Bij het instellen van tweetrapsauthenticatie (2FA) vraagt Instagram gebruikers om zogeheten back-upcodes op te slaan. Met die codes behouden gebruikers toegang tot hun account als ze ineens de toegang tot hun 2FA-sleutels verliezen. Dat maakt het ook een gevaarlijke tool. Als criminelen ze in handen krijgen, kunnen ze samen met een gelekt wachtwoord alsnog je account overnemen en jou buitensluiten. Criminelen proberen dan ook steeds vaker zulke codes te bemachtigen. Dat meldt beveiligingsonderzoeker Trustwave.

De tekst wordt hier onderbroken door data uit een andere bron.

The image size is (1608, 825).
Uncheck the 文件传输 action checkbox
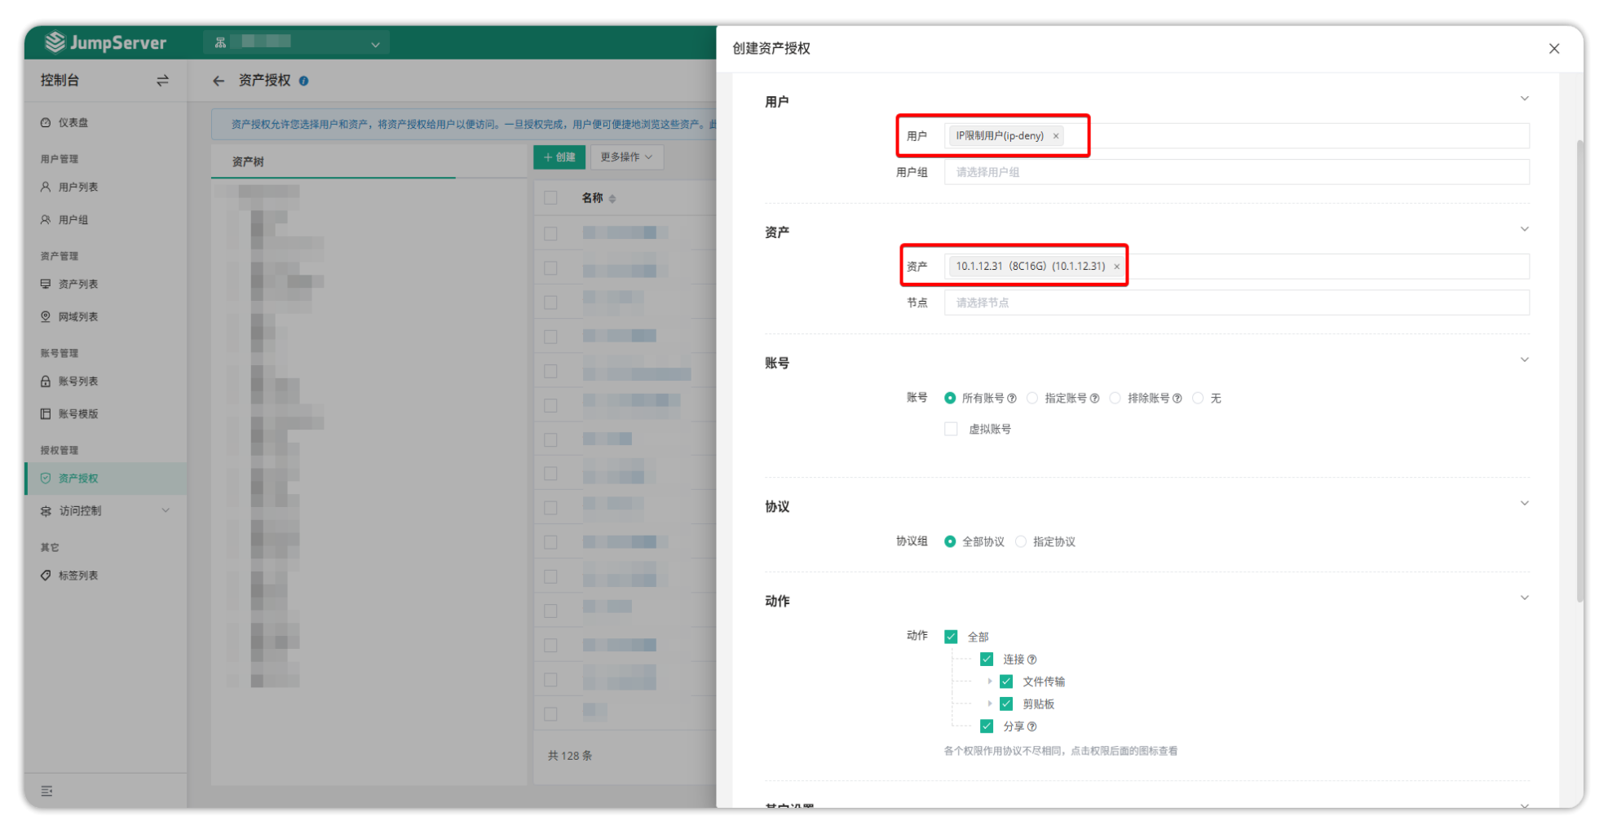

Eerder bedacht het bedrijf nog de term “Insta-Phish-A-Gram” voor de wijze waarop kwaadwillenden telefoonnummers van Instagram-gebruikers bemachtigden. Ditmaal is dus niet het telefoonnummer doelwit, maar zijn de back-upcodes voor Instagram gewild. Hiervoor gebruiken ze de oude bekende phishingmethode: e-mails met claims over auteursrechtovertredingen. Gebruikers worden verzocht in te loggen om in beroep te gaan tegen die claim. Ze zouden daarmee voorkomen dat hun account na 24 uur definitief verwijderd wordt.
Niets is minder waar, uiteraard: het gaat immers niet om een e-mail van Meta of Instagram. Vanuit de mail worden gebruikers naar phishingpagina’s gestuurd. Aldaar moeten ze inloggen met hun gebruikersnaam, wachtwoord én een back-up-code.
Trap niet in de phishing
Voor de phishingaanvallen wordt gebruikgemaakt van domeinen zoals ‘help-copyrightservice.com’. Het zijn steevast domeinen die overduidelijk niet in het bezit zijn van Instagram of Meta. Officiële Meta-websites zijn te herkennen aan domeinnamen als ‘meta.com’, ‘instagram.com’, ‘facebook.com’ en nu ook ‘threads.net’. Staat er een andere domeinnaam in de adresbalk? Vul dan zeker niet je gegevens in.
Het is sowieso af te raden gegevens in te vullen op webpagina’s die doorlinken vanuit e-mails. In het geval dat je zo’n claim per e-mail ontvangt, log je best in op je Meta-accountcentrum om te kijken of er werkelijk een claim geregistreerd staat. Zo ja, dan kan je dat vanuit daar verder afhandelen.